LISTED ENTRIES START
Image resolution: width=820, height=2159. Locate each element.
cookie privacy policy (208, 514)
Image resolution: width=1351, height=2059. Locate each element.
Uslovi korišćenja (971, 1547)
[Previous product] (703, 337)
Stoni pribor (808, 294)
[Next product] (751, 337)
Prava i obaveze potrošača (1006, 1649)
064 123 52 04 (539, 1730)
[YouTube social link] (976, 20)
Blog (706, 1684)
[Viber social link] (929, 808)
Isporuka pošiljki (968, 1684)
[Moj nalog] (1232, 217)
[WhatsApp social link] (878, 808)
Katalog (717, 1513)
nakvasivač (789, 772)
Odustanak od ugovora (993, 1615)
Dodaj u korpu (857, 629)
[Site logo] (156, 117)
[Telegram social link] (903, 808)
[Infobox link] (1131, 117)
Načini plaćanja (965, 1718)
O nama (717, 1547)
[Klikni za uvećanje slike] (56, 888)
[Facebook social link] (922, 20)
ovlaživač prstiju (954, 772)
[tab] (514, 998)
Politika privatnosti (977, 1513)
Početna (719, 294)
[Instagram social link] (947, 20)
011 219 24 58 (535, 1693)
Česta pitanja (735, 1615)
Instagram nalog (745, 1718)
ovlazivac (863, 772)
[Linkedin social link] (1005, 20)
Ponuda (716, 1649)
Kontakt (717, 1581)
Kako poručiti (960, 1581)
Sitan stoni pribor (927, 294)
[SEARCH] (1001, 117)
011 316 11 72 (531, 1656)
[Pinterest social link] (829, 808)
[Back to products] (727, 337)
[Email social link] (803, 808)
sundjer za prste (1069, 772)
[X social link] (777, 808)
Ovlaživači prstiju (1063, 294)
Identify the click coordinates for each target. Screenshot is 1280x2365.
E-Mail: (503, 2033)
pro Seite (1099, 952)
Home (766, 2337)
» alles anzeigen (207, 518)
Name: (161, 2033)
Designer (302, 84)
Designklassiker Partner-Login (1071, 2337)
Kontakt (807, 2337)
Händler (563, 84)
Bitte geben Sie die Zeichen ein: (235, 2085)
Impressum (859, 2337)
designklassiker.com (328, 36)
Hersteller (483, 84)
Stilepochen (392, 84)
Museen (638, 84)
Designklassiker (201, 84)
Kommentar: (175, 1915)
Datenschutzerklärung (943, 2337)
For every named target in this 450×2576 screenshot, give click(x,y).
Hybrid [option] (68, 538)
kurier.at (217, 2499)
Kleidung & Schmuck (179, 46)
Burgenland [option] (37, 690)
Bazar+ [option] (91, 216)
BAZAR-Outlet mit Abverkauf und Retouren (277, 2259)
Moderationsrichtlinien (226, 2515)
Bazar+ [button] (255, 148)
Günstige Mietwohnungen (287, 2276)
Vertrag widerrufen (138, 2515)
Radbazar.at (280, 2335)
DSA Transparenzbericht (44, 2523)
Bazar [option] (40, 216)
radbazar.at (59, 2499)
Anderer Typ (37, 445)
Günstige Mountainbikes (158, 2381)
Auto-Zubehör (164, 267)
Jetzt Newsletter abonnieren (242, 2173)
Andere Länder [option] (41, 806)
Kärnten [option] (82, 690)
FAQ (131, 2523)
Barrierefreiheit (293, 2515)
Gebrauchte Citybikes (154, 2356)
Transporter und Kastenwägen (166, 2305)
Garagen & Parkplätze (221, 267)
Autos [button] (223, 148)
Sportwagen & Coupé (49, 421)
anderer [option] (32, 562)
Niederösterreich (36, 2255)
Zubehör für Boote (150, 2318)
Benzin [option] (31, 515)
LISTED ENTRIES END
EXERCISE DESCRIPTION>
All the data must be duplicated exactly, with nothing added or removed.

COMPLETED TASK>
Image resolution: width=820, height=2159. Locate each element.
cookie privacy policy (208, 514)
Image resolution: width=1351, height=2059. Locate each element.
Uslovi korišćenja (971, 1547)
[Previous product] (703, 337)
Stoni pribor (808, 294)
[Next product] (751, 337)
Prava i obaveze potrošača (1006, 1649)
064 123 52 04 (539, 1730)
[YouTube social link] (976, 20)
Blog (706, 1684)
[Viber social link] (929, 808)
Isporuka pošiljki (968, 1684)
[Moj nalog] (1232, 217)
[WhatsApp social link] (878, 808)
Katalog (717, 1513)
nakvasivač (789, 772)
Odustanak od ugovora (993, 1615)
Dodaj u korpu (857, 629)
[Site logo] (156, 117)
[Telegram social link] (903, 808)
[Infobox link] (1131, 117)
Načini plaćanja (965, 1718)
O nama (717, 1547)
[Klikni za uvećanje slike] (56, 888)
[Facebook social link] (922, 20)
ovlaživač prstiju (954, 772)
[tab] (514, 998)
Politika privatnosti (977, 1513)
Početna (719, 294)
[Instagram social link] (947, 20)
011 219 24 58 (535, 1693)
Česta pitanja (735, 1615)
Instagram nalog (745, 1718)
ovlazivac (863, 772)
[Linkedin social link] (1005, 20)
Ponuda (716, 1649)
Kontakt (717, 1581)
Kako poručiti (960, 1581)
Sitan stoni pribor (927, 294)
[SEARCH] (1001, 117)
011 316 11 72 (531, 1656)
[Pinterest social link] (829, 808)
[Back to products] (727, 337)
[Email social link] (803, 808)
sundjer za prste (1069, 772)
[X social link] (777, 808)
Ovlaživači prstiju (1063, 294)
Identify the click coordinates for each target. Screenshot is 1280x2365.
E-Mail: (503, 2033)
pro Seite (1099, 952)
Home (766, 2337)
» alles anzeigen (207, 518)
Name: (161, 2033)
Designer (302, 84)
Designklassiker Partner-Login (1071, 2337)
Kontakt (807, 2337)
Händler (563, 84)
Bitte geben Sie die Zeichen ein: (235, 2085)
Impressum (859, 2337)
designklassiker.com (328, 36)
Hersteller (483, 84)
Stilepochen (392, 84)
Museen (638, 84)
Designklassiker (201, 84)
Kommentar: (175, 1915)
Datenschutzerklärung (943, 2337)
For every named target in this 450×2576 screenshot, give click(x,y).
Hybrid [option] (68, 538)
kurier.at (217, 2499)
Kleidung & Schmuck (179, 46)
Burgenland [option] (37, 690)
Bazar+ [option] (91, 216)
BAZAR-Outlet mit Abverkauf und Retouren (277, 2259)
Moderationsrichtlinien (226, 2515)
Bazar+ [button] (255, 148)
Günstige Mietwohnungen (287, 2276)
Vertrag widerrufen (138, 2515)
Radbazar.at (280, 2335)
DSA Transparenzbericht (44, 2523)
Bazar [option] (40, 216)
radbazar.at (59, 2499)
Anderer Typ (37, 445)
Günstige Mountainbikes (158, 2381)
Auto-Zubehör (164, 267)
Jetzt Newsletter abonnieren (242, 2173)
Andere Länder [option] (41, 806)
Kärnten [option] (82, 690)
FAQ (131, 2523)
Barrierefreiheit (293, 2515)
Gebrauchte Citybikes (154, 2356)
Transporter und Kastenwägen (166, 2305)
Garagen & Parkplätze (221, 267)
Autos [button] (223, 148)
Sportwagen & Coupé (49, 421)
anderer [option] (32, 562)
Niederösterreich (36, 2255)
Zubehör für Boote (150, 2318)
Benzin [option] (31, 515)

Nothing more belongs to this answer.